Прежде чем ответить, крестьянин снова посмотрел на комиссара, снял кепку, поскреб в затылке, вынул изо рта сигару, презрительно сплюнул и снова сунул сигару в рот.
— Ничего. Что тут вырастишь? Ни хрена ж не взойдет. Как есть проклятая земля. Я сюда охотиться приезжаю. Зайцев тут тьма.
— Гроб обнаружили вы?
— Ага.
— Когда?
— Утром, время было полседьмого. И сразу позвонил вам с мобильного.
— А вчера вечером вы сюда заезжали?
— Нет, я тут дня три не был.
— Значит, вам неизвестно, когда был оставлен гроб.
— Именно.
— Вы заглянули внутрь?
— Конечно. А вы бы не стали? Любопытство разобрало. Вижу, крышка не привинчена, ну и приподнял. Там труп, в саван спеленут.
— А признайтесь, вы ведь отвернули саван, чтобы увидеть лицо?
— Ага.
— Мужчина или женщина?
— Мужчина.
— Узнали?
— Никогда прежде не видал.
— Можете предположить, по какой причине его оставили у вас в поле?
— Будь мне такое под силу, я бы романы писал.
Похоже, говорит искренне.
— Хорошо. Прошу вас встать. Катарелла, подними крышку.
Катарелла опустился на колени рядом с гробом и слегка приподнял крышку.
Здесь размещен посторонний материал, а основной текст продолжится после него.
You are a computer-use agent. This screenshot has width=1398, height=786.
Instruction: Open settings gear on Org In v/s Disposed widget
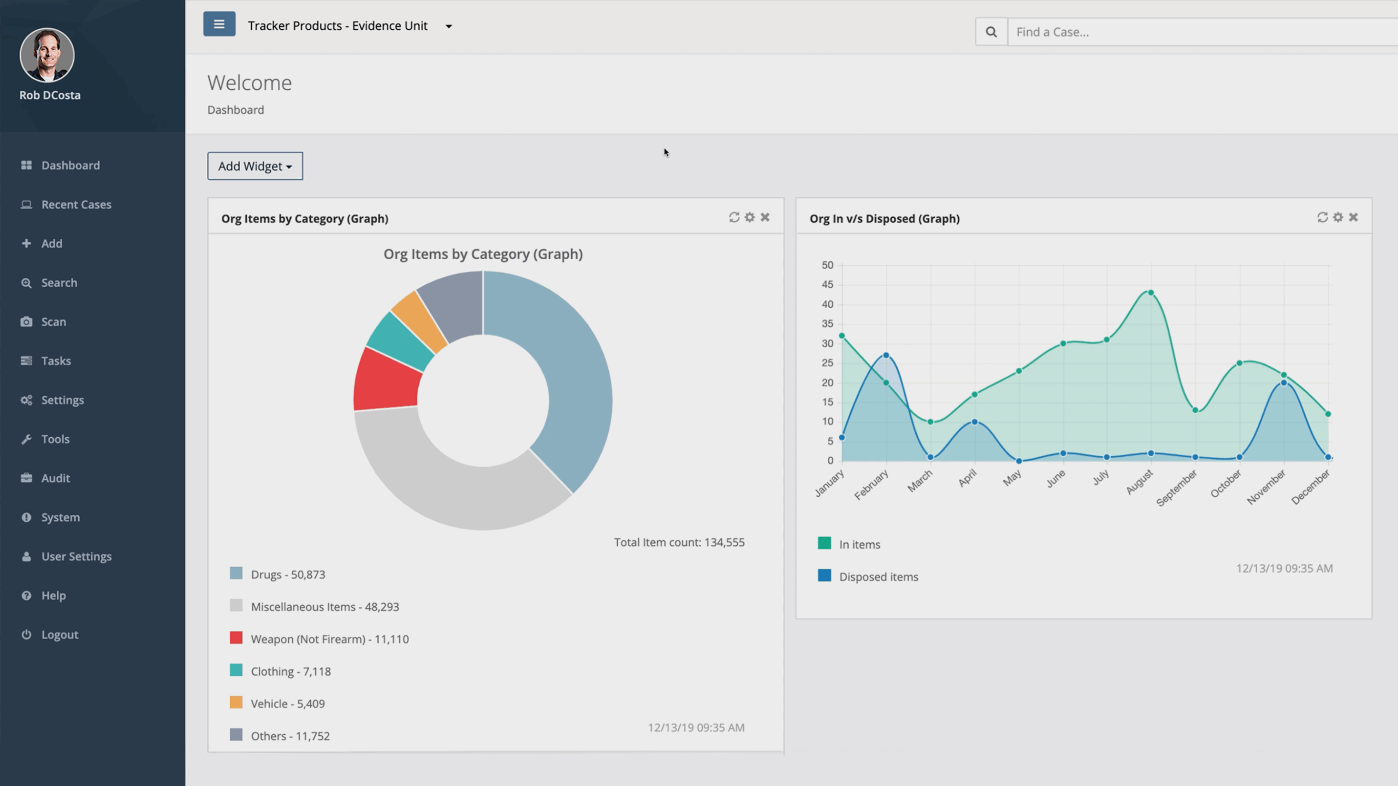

Резко отвернулся, сморщившись.
— Ям фетет [3], — обратился он к комиссару.
Монтальбано в ужасе отпрянул. Так это правда! Он не ослышался! Катарелла говорит на латыни!
— Что ты сказал?
— Я говорю, воняет уже.
Ну нет! На этот раз он все отлично расслышал! Ошибки быть не может.
— Да ты меня за дурака держишь! — взревел комиссар, сам чуть не оглохнув от звука собственного голоса.
Вдали отозвалась лаем собака.
Катарелла бросил крышку и выпрямился, красный как рак.
— Я? Вас? Да как вы могли такое удумать? Чтоб я, да чтоб такое себе позволил…
Не в силах продолжать, он обхватил голову руками и в отчаянии заголосил:
— О, ме мизерум! О, ме инфелицем! [4]
У Монтальбано потемнело в глазах, вне себя он бросился на Катареллу, схватил за горло и стал трясти, словно грушевое дерево со спелыми плодами.